Tuesday, September 7, 2010


Many women told us that they had been surprised at the extent to which giving the baby the father's name meant so much more to their husbands than not doing so meant to them. The men in these marriages-- these apparently pro-feminist, sensitive men-- clamped down hard when it came time to give the baby a surname, or at the very least snatched the olive branch when their wives tentatively offered to concede the matter, and the temptation on the part of the women not to fight too hard about this was clearly strong. I knew that giving the baby one's husband's last name alone is not a big deal for most women. But I also knew well that, before their babies had born, the naming issue had been a big deal to these women. I understood what they were conceding, and why-- and even why they were rewriting their personal history to make the decision square with their own ideals after the fact.

Thomas Verny found that mothers cross-culturally tend to exaggerate to others their infant's resemblance to the fathers. Psychologists Martin Daly and Margo Wilson report that mothers in hospital delivery rooms insist upon the new baby's resemblance to the father. It seemed to me that this kind of subconscious make-the-man-stay behavior was exactly what my friends and I were engaging in.
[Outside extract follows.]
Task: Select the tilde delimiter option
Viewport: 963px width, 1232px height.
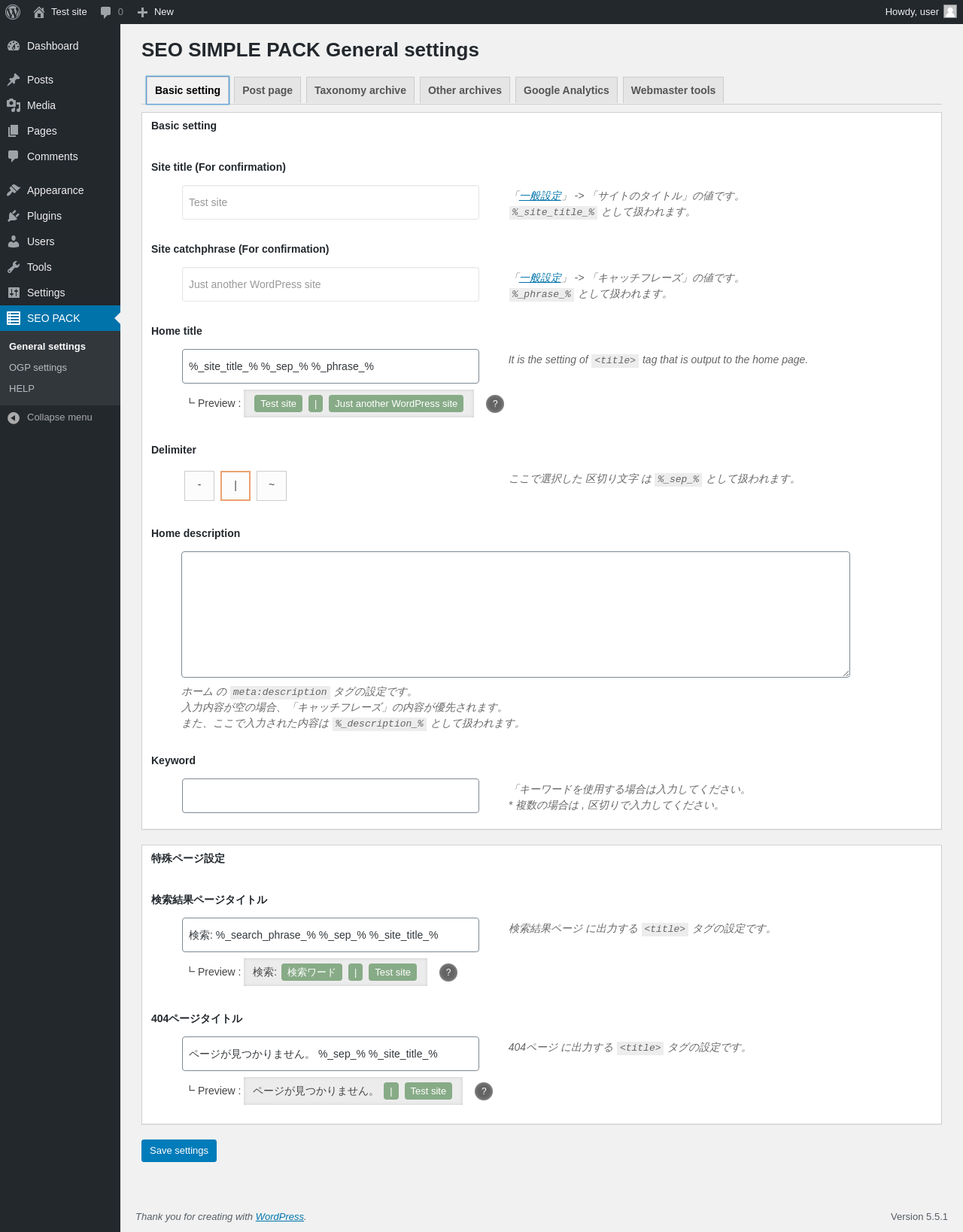Action: coord(272,486)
For was there not some slight anxiety beneath the surface of these dinner table conversations about the decision of what name to give the baby: a fear of carrying our insistence on our rights and belief in equality a shade too far for our babies' well-being? If our children do no have the father's name, if women don't inch slowly toward doing the bulk of the caregiving, if we make too big a deal out of our egalitarian dreams once the baby is born, can we be sure the family will survive? How else, other than pleasing your mate and signing over the identity of the family, can you ensure that you will have a male to help you raise the brood? With a baby, too much depends on stability-- and on the father's presence-- for that casual young-woman's testing of the limits we used to so enjoy. As new mothers and mothers-to-be, our feminism was undergoing a kind of triage; whatever was inessential got hauled overboard so as not to rock the fragile, all-important boat of the new family.

It was fascinating to see a group of women who believed fervently in women's equality unconsciously revert to some of the basic tenets of patriarchy they had all their lives rebelled against-- for love.

I felt that pressure myself, on a primal level. I was still a feminist. But I understood, at this point in my life, that it could be dangerous to be one.